Entonces, ¿a quién hay que culpar de los malentendidos en torno al compositor? ¿A él mismo o a los que vinieron después? “Wagner fue responsable de esa catástrofe, sin duda”, opina Ross. “En sus últimos años se mezcló con algunos elementos muy siniestros de la sociedad alemana, que propugnaban un racismo pseudocientífico y que colocaron los cimientos de la ideología nazi. Y al mismo tiempo participó de ello solo en parte, porque hay muchos aspectos de su obra que no casan bien con esas ideas totalitarias. En términos políticos, fue anarquista, siempre opuesto a la organización del Estado y a la militarización que propugnó el Tercer Reich. Se enfrentó al Imperio alemán. Y era muy decadente, poco convencional. El nazismo se quedó solo con parte de su legado. Su antisemitismo, sin duda, sus ideas nacionalistas, también, pero no su izquierdismo, su religiosidad (Parsifal es un dechado de compasión, sentimiento sin duda ajeno al Führer) o su sexualidad poco ortodoxa. Quiero que se entienda que no trato de exculparlo, sino de exponer sus complejidades”.

En esa “falsificación” fueron borrando capas y capas de su inabarcable personalidad, que luego hubo que restaurar tras la guerra en un proceso de “desnazificación” en el que se afanaron musicólogos, filósofos, directores de orquesta y escenógrafos.

 “Es una historia trágica; nada habría hecho más feliz a Hitler que saber que su compositor favorito quedaría ligado eternamente a su nombre”. Ross pone en cuestión otra oscura convención: pese a la imagen forjada por el cine, Wagner no sonaba sin parar en los campos de exterminio. “Hay un par de testimonios de supervivientes que lo recuerdan, pero la mayoría, incluido Primo Levi, habla de melodías populares, marchas, valses, canciones de éxito. Todo formaba parte de un diseño psicológico brutal; emplear la música ligera como arma de sadismo”.

Las valquirias van al cine

Wagnerismo dedica un capítulo a la influencia del compositor en el cine, de El nacimiento de una nación (1915), de D. W. Griffith, a The Blues Brothers (1980), de John Landis, en la que unos neonazis corren al ritmo de La cabalgata de las valquirias, pasando por Bugs Bunny (What’s Opera, Doc?, 1957). Alex Ross explica que el arte de las bandas sonoras no sería el mismo sin la recurrencia de los Leitmotive, que el músico empleó magistralmente con fines dramáticos. Podría decirse que el estreno del Anillo en 1876 en Bayreuth se adelantó casi 20 años a la experiencia de la sala de cine. ¿Y qué es una película si no una Gesamtkunstwerk, aspiración wagneriana a la obra de arte total?

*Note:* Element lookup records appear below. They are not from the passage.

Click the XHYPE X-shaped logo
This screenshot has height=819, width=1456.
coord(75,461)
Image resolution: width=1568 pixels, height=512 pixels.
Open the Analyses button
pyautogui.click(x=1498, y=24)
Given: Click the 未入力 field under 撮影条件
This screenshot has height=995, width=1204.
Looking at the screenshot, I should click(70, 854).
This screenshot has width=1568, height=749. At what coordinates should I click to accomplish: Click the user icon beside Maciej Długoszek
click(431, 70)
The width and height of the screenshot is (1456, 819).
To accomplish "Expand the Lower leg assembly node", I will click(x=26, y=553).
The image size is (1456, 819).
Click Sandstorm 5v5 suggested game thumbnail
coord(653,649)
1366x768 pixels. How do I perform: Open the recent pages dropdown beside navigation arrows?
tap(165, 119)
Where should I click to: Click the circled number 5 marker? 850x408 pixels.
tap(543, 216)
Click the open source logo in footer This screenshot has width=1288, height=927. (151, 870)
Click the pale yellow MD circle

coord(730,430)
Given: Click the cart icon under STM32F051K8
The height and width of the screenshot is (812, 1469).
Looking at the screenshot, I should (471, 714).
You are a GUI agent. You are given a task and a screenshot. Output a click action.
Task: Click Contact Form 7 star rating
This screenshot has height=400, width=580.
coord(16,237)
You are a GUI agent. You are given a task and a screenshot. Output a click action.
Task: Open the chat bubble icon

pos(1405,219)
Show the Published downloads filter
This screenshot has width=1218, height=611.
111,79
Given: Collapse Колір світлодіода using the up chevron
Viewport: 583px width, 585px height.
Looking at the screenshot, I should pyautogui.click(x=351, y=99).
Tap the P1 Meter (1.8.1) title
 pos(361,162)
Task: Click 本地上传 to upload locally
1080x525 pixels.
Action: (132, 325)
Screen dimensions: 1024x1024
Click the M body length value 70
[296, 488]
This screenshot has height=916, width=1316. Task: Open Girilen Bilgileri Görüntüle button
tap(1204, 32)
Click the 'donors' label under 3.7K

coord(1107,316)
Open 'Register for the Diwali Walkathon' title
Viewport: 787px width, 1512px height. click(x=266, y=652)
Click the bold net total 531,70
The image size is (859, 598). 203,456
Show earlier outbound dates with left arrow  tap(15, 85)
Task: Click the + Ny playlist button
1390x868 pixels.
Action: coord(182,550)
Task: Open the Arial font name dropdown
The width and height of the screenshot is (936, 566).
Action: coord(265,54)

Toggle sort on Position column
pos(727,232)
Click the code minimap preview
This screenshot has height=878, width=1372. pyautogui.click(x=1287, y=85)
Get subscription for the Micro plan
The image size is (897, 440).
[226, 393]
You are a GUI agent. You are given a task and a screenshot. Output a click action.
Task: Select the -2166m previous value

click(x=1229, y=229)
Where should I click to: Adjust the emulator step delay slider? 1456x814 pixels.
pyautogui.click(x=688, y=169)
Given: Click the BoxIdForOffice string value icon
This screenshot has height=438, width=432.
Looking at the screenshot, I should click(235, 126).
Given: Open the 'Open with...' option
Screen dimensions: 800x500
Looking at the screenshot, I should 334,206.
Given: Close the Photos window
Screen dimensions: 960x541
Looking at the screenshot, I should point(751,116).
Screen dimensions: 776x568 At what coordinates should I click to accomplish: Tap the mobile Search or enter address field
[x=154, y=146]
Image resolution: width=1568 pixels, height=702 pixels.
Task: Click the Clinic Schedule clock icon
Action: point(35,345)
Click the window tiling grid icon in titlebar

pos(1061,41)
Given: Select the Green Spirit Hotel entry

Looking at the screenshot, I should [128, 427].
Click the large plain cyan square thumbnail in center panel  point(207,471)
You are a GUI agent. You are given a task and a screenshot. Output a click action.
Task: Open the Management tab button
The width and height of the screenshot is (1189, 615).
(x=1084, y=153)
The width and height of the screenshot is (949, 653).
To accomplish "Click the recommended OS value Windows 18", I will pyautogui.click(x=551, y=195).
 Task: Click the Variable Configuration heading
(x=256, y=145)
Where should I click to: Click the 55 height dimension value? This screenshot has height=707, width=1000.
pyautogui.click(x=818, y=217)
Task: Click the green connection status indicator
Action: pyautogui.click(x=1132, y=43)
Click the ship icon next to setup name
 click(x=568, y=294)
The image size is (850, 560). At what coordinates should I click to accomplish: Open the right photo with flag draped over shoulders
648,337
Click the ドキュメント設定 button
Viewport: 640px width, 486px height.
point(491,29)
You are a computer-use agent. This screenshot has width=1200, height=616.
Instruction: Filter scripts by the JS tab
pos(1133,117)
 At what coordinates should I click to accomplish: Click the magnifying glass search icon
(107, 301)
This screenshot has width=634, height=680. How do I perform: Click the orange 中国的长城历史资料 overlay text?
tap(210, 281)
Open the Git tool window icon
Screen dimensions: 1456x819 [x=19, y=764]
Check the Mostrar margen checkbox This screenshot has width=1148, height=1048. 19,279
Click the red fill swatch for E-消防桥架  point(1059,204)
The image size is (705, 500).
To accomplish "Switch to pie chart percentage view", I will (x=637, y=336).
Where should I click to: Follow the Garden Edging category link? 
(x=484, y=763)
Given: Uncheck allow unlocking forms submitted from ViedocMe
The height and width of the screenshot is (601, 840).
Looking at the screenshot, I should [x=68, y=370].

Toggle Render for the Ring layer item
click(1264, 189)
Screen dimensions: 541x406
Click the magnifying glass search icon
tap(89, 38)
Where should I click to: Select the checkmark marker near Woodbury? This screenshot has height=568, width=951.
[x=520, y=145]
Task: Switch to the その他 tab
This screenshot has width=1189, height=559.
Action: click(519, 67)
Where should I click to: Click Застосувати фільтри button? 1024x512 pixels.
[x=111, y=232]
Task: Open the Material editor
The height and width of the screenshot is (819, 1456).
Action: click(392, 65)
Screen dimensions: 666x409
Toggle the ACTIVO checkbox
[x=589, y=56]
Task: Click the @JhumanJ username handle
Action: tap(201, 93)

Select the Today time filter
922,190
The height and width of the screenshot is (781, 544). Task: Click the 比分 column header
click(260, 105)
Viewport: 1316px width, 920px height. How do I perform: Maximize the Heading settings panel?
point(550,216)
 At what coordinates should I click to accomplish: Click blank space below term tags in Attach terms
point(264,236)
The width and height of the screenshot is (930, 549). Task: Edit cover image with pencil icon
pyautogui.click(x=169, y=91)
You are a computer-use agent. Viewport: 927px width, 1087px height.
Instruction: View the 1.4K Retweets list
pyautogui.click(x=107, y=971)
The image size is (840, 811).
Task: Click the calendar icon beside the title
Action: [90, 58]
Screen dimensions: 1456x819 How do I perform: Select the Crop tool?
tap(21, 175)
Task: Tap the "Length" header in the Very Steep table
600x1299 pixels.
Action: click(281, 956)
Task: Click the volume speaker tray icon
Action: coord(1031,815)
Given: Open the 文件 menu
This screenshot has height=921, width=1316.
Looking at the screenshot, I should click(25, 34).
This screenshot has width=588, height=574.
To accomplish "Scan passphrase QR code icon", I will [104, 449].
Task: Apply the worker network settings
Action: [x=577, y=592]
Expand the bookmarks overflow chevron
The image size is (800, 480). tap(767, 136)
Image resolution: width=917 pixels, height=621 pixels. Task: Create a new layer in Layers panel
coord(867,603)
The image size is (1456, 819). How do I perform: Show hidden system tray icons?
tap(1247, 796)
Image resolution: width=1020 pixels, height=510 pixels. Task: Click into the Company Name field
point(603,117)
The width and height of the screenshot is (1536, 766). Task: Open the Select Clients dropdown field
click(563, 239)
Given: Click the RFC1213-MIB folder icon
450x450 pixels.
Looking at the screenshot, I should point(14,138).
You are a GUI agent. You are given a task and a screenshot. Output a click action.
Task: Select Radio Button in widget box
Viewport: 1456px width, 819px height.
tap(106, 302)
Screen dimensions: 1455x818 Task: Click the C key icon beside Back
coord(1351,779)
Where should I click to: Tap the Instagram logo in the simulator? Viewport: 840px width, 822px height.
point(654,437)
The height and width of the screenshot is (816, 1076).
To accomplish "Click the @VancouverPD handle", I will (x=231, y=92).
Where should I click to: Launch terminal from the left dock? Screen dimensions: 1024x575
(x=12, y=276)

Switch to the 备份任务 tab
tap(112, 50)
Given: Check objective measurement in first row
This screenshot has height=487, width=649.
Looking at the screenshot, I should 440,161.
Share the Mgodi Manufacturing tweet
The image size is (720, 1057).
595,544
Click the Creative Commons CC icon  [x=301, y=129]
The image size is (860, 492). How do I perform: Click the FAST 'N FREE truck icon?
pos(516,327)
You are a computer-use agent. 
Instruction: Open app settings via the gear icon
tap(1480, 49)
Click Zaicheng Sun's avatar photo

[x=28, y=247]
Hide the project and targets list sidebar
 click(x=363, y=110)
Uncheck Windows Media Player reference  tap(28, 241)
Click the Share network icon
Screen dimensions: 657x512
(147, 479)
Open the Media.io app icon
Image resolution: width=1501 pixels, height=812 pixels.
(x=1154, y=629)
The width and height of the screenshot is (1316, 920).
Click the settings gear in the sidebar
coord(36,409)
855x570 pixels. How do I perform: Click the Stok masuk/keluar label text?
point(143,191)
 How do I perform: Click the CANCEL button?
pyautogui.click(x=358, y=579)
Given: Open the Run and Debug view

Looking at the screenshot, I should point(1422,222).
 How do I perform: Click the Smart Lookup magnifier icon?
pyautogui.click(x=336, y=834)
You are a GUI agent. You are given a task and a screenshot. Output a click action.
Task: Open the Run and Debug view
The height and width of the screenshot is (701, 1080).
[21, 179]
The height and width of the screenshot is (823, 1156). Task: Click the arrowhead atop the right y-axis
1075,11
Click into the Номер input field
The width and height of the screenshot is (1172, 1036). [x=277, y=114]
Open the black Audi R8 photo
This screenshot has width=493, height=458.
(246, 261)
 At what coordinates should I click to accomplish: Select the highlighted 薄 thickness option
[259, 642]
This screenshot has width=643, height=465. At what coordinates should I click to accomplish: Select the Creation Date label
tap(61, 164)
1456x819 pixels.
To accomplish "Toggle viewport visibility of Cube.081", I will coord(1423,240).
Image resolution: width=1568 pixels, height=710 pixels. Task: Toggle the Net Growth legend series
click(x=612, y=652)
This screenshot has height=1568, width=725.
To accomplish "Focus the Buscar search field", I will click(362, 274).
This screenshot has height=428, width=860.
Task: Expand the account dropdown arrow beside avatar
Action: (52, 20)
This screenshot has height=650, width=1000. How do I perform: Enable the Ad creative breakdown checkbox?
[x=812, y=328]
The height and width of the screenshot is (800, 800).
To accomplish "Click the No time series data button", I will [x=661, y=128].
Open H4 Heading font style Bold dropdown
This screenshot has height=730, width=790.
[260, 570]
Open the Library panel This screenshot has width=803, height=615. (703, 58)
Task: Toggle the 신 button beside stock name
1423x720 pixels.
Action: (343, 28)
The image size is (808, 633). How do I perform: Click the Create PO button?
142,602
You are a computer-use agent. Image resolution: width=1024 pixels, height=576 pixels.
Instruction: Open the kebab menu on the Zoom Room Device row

Ross oye el eco de Parsifal en The Matrix (1999): “Cuando Neo para las balas en el aire recuerda a cuando Parsifal detiene en la lanza de Klingsor”. Aunque la simbiosis más famosa tal vez sea Apocalypse Now (1979), de Francis Ford Coppola (con, de nuevo, las valquirias en danza).  “La célebre escena de los helicópteros retrata a los americanos como a despiadados agresores, no muy distintos a cómo los alemanes se presentan en muchas películas. Es un cliché cinematográfico que los villanos escuchen a Wagner. Ahí son los americanos los que lo hacen mientras bombardean una aldea”.

imagen-cuerpo

Cartel de la representación de ‘Parisfal’ en la Nochevieja de 1913 en el Liceo de Barcelona. Fue el primer teatro de Europa en representar la gran ópera wagneriana después de Bayreuth en 1882.

imagen-cuerpo

Adolf Hitler saluda a Winifred Wagner, viuda del hijo del compositor, en Bayreuth.